## Prompt
List every line of the material below that contains the string "width", copying each such line in full.

## Material

-------

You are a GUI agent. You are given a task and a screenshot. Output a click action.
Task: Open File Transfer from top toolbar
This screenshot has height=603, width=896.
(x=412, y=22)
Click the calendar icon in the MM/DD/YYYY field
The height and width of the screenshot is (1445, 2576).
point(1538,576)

-------

## Response
This screenshot has height=603, width=896.
The height and width of the screenshot is (1445, 2576).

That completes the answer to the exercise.